Apply what you read:
1. In the article on protecting David Pastrnak, which Montreal player hit him from behind on the Bruins power play?
2. Repeat the article on protecting David Pastrnak word for word, from "BOSTON — The Bruins" down to "some bone-rattling hits.".

Excerpt provided:
——————————
Bruins

Bruins need to do a better job of protecting David Pastrnak when he's the target

Bruins need to do a better job of protecting David Pastrnak when he's the target

BOSTON — The Bruins dodged a bullet on Sunday night against the Montreal Canadiens.

No, we’re not talking about the three goals they scored in the third period to power up for a 3-1 comeback win against the sputtering, struggling Habs at TD Garden. Though the phrase could certainly apply aside from the fact that the Bruins are again rolling and have won six games in a row, and a loss wouldn’t have been “end of the world” type stuff for them.

Instead we’re talking about David Pastrnak scoring his 25th goal of the season and getting out of Sunday night’s game in one piece when Montreal clearly began to target the 23-year-old sniper with some bone-rattling hits.

It started with the 6-foot-4, 236-pound Shea Weber knocking down Pastrnak in the neutral zone, and immediately escalated when Pastrnak popped back up and went right at Montreal’s big, bad captain. Then it continued a few minutes later when 6-foot-3, 205-pound Joel Armia drilled Pastrnak from behind on the ensuing Bruins power play, and hit the B’s right winger hard enough that he popped off his helmet and forced him to leave the ice with the top PP unit out there.

It was a late, cheap hit from Armia that could have done damage to Pastrnak, but luckily for the Bruins, No. 88 skated quickly to the bench, finished out the period and was just fine. To his credit, he also wasn’t expecting anybody else to fight his battles for him even though that’s probably the best deterrent to keep it from happening over and over.

“I need to be careful when I get into certain spots, but you also know that it’s hockey and that it’s coming,” said Pastrnak. “Sometimes you need to make sure you don’t try to do too much and try to protect yourself.”

It’s even better when your teammates can help do some of the protecting, but the game-breaking winger scored Boston’s first goal of the game in the third period to get the B’s back into the game. It was Pastrnak’s 25th goal of the season and it was a beauty with the winger bombing one off the rush in the kind of throwback goal you don’t see much these days.

It was also the only way that Pastrnak can gain revenge when opponents put a target on his back as they are going to do with more and more frequency. Nothing else has worked against a player leading the NHL with 25 goals this season and on pace for an amazing 76 goals for the season, so the Bruins should expect teams are figuratively going to try to punch Pastrnak in the mouth.
——————————
Data excerpts
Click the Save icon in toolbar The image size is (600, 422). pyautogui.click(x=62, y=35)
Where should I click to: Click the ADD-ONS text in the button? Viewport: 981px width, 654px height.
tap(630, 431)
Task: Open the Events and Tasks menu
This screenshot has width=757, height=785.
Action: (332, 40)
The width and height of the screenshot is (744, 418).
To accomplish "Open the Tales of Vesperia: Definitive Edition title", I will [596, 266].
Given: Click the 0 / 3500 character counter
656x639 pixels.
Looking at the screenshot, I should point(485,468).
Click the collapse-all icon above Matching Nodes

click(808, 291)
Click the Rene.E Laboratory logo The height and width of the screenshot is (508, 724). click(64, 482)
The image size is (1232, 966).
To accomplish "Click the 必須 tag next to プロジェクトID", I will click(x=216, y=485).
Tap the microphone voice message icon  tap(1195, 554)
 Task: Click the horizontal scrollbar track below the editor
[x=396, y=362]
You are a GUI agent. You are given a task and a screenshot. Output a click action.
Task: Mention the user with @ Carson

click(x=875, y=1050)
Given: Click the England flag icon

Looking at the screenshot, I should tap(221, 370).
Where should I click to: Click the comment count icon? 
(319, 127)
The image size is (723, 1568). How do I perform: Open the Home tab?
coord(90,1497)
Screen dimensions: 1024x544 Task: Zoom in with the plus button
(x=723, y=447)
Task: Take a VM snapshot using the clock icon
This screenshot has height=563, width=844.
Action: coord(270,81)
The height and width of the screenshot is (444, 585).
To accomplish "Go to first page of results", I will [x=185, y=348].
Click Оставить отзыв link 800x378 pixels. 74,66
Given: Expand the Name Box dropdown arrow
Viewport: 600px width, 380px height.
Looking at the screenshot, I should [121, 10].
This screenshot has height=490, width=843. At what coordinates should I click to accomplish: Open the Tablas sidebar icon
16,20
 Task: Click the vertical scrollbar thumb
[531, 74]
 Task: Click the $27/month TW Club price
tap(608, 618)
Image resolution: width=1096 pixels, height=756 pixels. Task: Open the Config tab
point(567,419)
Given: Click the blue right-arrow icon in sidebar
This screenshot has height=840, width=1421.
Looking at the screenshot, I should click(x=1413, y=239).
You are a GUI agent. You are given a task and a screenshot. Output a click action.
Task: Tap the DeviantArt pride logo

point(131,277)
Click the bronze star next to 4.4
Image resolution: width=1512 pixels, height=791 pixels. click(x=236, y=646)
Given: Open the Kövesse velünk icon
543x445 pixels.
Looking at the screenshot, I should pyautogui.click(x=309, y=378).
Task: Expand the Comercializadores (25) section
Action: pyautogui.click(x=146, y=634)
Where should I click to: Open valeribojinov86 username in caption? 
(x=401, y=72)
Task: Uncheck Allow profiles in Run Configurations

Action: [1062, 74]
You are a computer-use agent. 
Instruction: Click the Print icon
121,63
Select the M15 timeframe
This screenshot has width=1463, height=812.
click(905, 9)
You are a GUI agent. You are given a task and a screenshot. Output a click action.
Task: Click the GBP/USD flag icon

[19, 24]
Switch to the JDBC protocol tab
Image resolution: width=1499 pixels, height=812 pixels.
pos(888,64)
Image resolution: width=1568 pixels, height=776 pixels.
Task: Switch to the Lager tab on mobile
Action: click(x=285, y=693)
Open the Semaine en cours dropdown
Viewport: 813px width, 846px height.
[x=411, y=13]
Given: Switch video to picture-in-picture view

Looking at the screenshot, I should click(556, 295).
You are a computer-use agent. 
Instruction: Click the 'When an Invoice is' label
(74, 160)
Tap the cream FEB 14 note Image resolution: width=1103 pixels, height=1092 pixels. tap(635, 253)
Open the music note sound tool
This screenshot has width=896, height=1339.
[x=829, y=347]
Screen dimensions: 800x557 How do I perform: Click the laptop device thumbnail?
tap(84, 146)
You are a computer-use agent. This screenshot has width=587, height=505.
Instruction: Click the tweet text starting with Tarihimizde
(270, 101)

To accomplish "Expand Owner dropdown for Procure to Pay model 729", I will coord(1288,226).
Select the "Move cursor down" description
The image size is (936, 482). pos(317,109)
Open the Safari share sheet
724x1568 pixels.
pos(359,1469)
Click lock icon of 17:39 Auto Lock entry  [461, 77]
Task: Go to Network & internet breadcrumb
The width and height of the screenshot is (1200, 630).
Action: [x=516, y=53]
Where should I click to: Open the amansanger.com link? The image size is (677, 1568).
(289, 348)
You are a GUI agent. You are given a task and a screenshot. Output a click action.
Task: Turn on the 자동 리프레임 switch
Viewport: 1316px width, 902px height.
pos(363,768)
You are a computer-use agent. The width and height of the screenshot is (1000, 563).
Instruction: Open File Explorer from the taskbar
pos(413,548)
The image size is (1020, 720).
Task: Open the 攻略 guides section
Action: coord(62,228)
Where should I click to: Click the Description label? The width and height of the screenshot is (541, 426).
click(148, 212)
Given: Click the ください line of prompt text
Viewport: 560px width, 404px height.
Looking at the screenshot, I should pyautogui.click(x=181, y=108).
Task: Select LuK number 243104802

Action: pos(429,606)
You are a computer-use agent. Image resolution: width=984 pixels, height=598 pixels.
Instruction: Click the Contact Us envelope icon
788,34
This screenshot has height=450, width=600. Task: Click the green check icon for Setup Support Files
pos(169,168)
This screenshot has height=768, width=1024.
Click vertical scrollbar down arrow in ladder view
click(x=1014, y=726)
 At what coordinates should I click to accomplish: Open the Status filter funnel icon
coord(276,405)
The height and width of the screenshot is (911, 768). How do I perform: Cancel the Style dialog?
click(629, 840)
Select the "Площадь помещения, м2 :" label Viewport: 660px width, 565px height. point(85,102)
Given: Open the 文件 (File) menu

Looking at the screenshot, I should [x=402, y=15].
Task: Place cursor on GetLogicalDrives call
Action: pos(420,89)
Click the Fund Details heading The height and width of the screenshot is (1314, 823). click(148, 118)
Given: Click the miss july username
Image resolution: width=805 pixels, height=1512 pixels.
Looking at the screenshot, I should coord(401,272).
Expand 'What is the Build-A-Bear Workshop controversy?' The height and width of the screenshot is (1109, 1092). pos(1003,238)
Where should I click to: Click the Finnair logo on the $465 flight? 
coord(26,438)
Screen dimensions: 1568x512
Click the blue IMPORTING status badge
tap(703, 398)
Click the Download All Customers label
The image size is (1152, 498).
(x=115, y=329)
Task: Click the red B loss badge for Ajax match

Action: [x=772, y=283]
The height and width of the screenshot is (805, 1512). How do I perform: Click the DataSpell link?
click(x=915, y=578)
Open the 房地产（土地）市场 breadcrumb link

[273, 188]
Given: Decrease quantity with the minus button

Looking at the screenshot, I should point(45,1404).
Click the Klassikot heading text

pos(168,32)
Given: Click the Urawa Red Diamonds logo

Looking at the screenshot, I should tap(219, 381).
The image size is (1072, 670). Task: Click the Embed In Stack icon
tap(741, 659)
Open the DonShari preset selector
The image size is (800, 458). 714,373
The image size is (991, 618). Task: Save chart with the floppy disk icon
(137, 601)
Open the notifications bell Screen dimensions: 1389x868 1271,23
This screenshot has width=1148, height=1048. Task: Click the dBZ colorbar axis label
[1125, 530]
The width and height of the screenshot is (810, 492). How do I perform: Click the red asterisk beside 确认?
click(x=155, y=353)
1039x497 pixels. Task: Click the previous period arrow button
——————————
Task solutions:
1. Joel Armia

2.
BOSTON — The Bruins dodged a bullet on Sunday night against the Montreal Canadiens.

No, we’re not talking about the three goals they scored in the third period to power up for a 3-1 comeback win against the sputtering, struggling Habs at TD Garden. Though the phrase could certainly apply aside from the fact that the Bruins are again rolling and have won six games in a row, and a loss wouldn’t have been “end of the world” type stuff for them.

Instead we’re talking about David Pastrnak scoring his 25th goal of the season and getting out of Sunday night’s game in one piece when Montreal clearly began to target the 23-year-old sniper with some bone-rattling hits.